Facing the Dragon
Why Our Stories Matter
Adam and Eve stood in a garden. A tree heavy with fruit. A voice twisting truth. And a man who did nothing.
For most of my life, I pictured a snake in the grass. But Scripture shows something larger. Revelation names the serpent as the dragon, Satan himself (Revelation 12:9, ESV). That means the first humans weren’t tempted by a harmless garden snake. They faced a beast. And Adam stood silent while his bride listened to the lies.
The First Battle
God gave Adam and Eve everything, and one boundary. Their choice wasn’t about fruit. It was about trust. Would they love God or turn inward? They turned inward. Death entered the world. By the next generation, jealousy became murder.
But God’s first response wasn’t wrath. It was grace. A promise. One day the offspring of the woman would crush the serpent’s head (Genesis 3:15, ESV). From the very start, God planned redemption.
The Second Adam
Centuries later, Jesus came—the “last Adam” as Paul says (1 Corinthians 15:45, ESV). Where Adam failed to fight, Jesus stood and won. He faced the dragon, not with a sword but with a cross. (And if you love symbolism like me you’ll notice that’s no accident—the cross itself takes the shape of a sword, a weapon raised against evil.)
He gave his life for his bride, the Church. He bore our sin, broke death, and struck the first decisive blow against Satan.
Today, the dragon still roams.
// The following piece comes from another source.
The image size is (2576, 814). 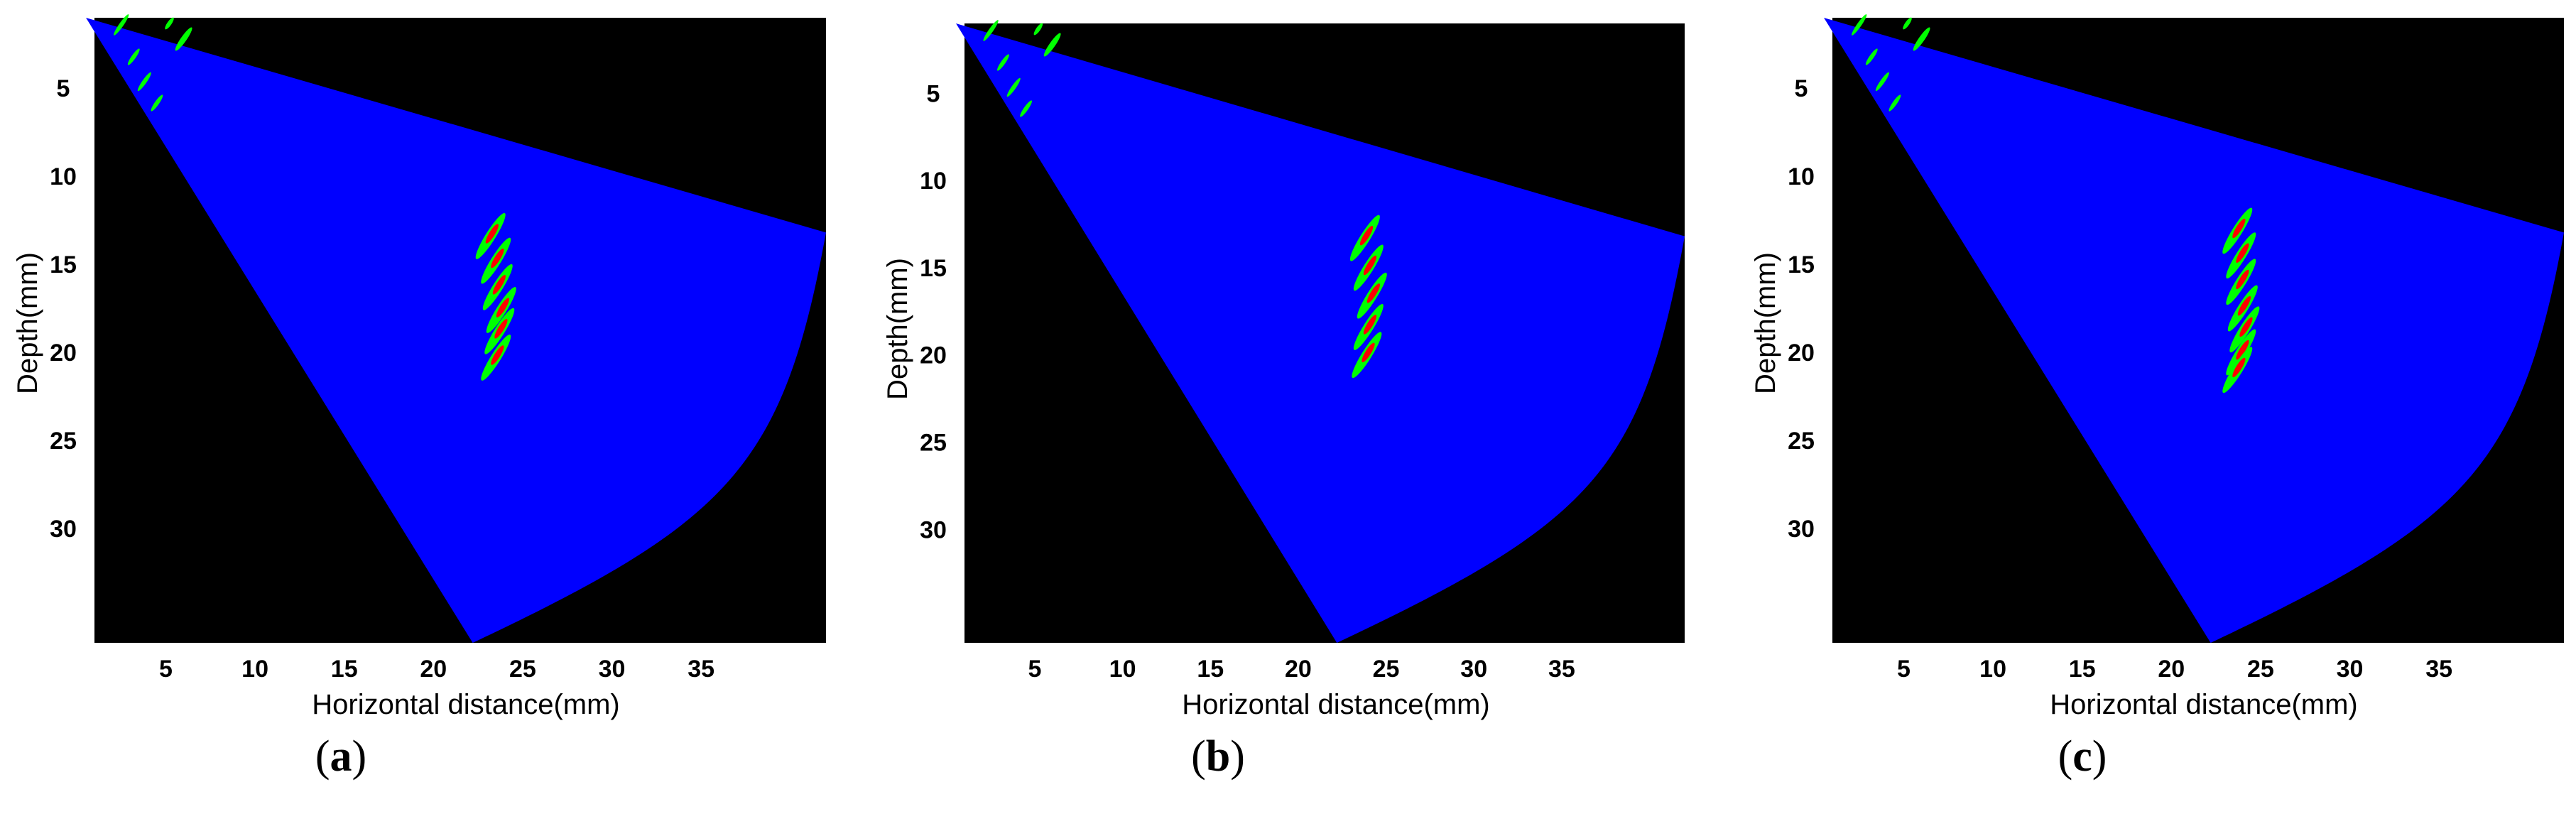 I want to click on panel-caption: (a), so click(x=341, y=756).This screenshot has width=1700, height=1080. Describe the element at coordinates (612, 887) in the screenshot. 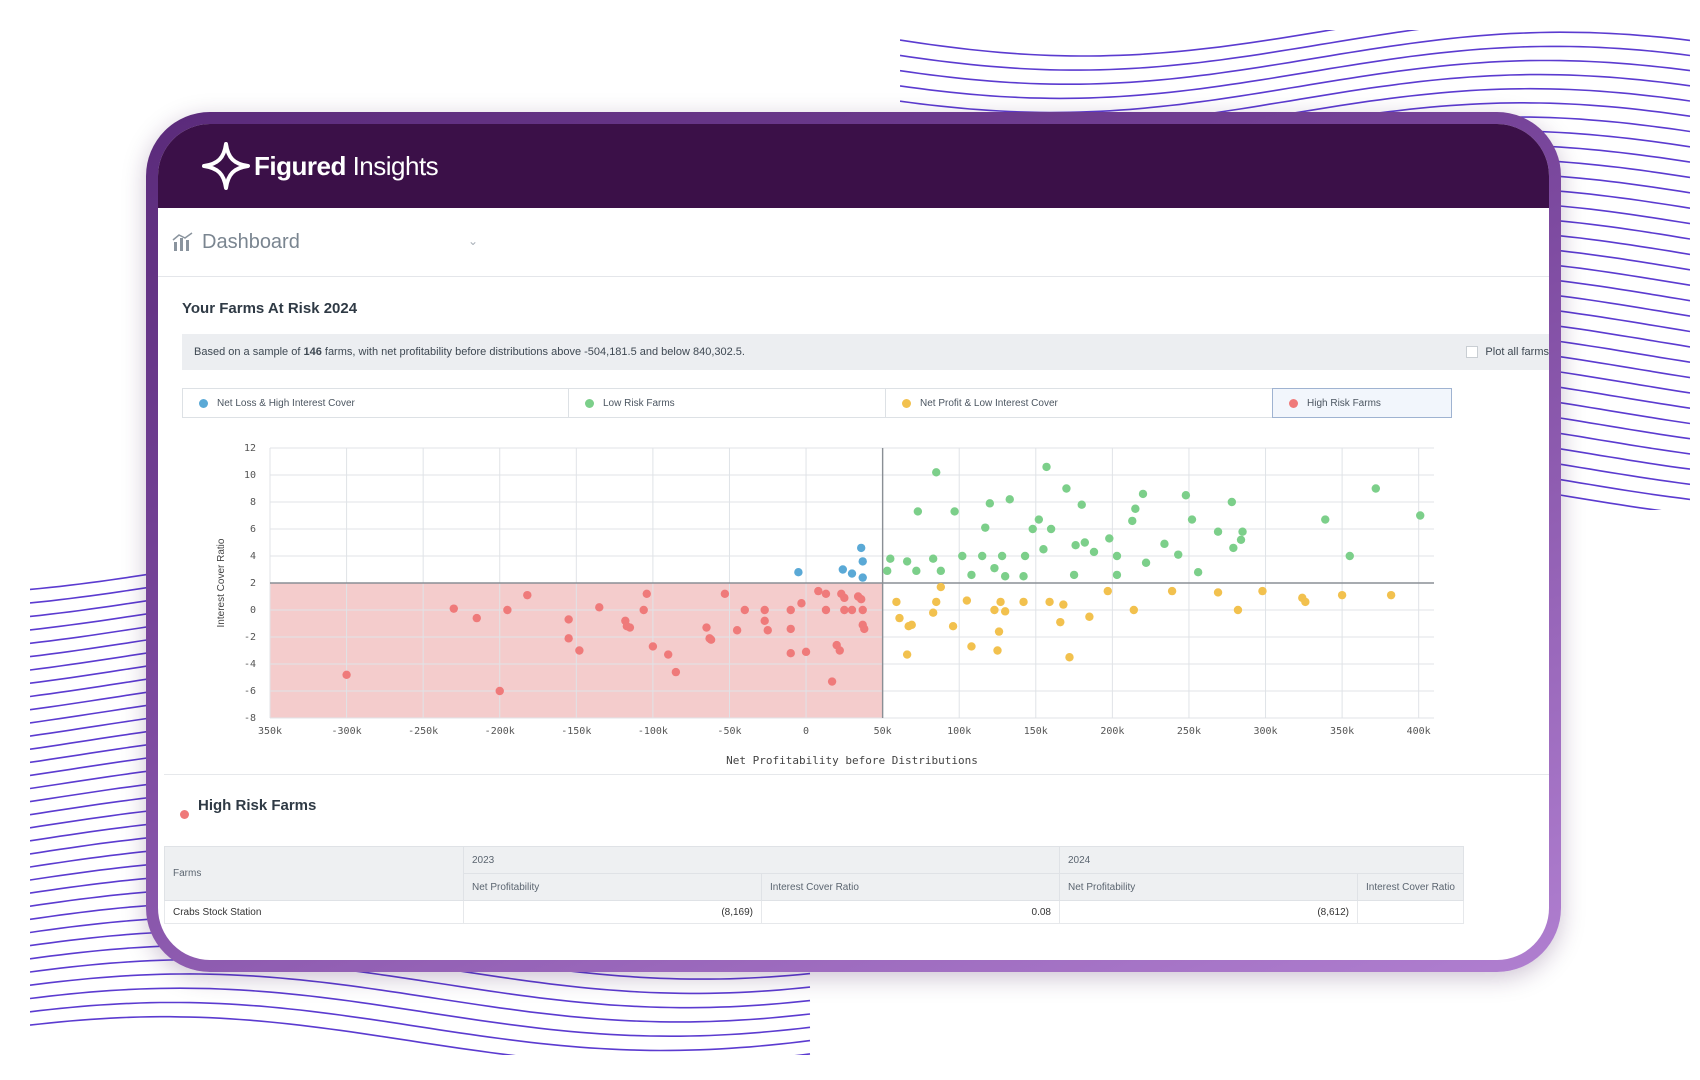

I see `col-net-profitability-2023: Net Profitability` at that location.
His defeat is certain. Christ will return and deliver the final strike. Until then, we are invited into the fight.
Our Part in the Story
God could finish this war alone. Instead, he draws us in. Jesus said, “Go therefore and make disciples of all nations” (Matthew 28:19, ESV). The mission is clear. The Church is his plan for pushing back darkness until he comes again.
And our weapon? Revelation says it plain: “They have conquered him by the blood of the Lamb and by the word of their testimony” (Revelation 12:11, ESV). Jesus has done his part. Ours is to tell the story.
Why Storytelling Matters
Your testimony—the way Christ met you, changed you, carried you, and how He still does—is not small. It is not background noise. It is a weapon. But storytelling is not just about recounting your conversion moment. It’s about opening your inner life, honestly and vulnerably, in community.
When we tell the truth about our fears, doubts, and small victories, we invite others to do the same. In that space of shared story, God draws us deeper—into Himself and into one another.
For years, I thought Revelation 12:11 was mostly about my own testimony. Now I see it’s wider. It’s about the collective voice of God’s people bearing witness, together, to the Lamb who has already conquered. This isn’t just storytelling for outsiders. It’s storytelling in living rooms, around kitchen tables, in small groups—where we go deeper together and discover Christ’s presence in one another’s stories.
That’s how the dragon loses his grip: not just when we share what Christ did once, but when we keep sharing what He is doing now, in real time, with one another.
A Greater Adventure
If you long for purpose, this is it. If you hunger for meaning, here’s the invitation: step into the greatest adventure, walk with Christ into the fight, and bear witness to what he has done and is doing in you. Not with fear, but with hope. Not with silence, but with a story.
The battle is already won. And our King is with us to the very end of the age.
Next Step
Write one moment when God met you in weakness and turned it into strength. Share it—with a friend, your family, or your church. Your story is part of how the dragon is defeated.
Sources (Scripture, ESV): Genesis 3:15; 1 Corinthians 15:45; Matthew 28:19–20; Revelation 12:9, 11.
Still figuring it out. Grateful to be on the journey with you.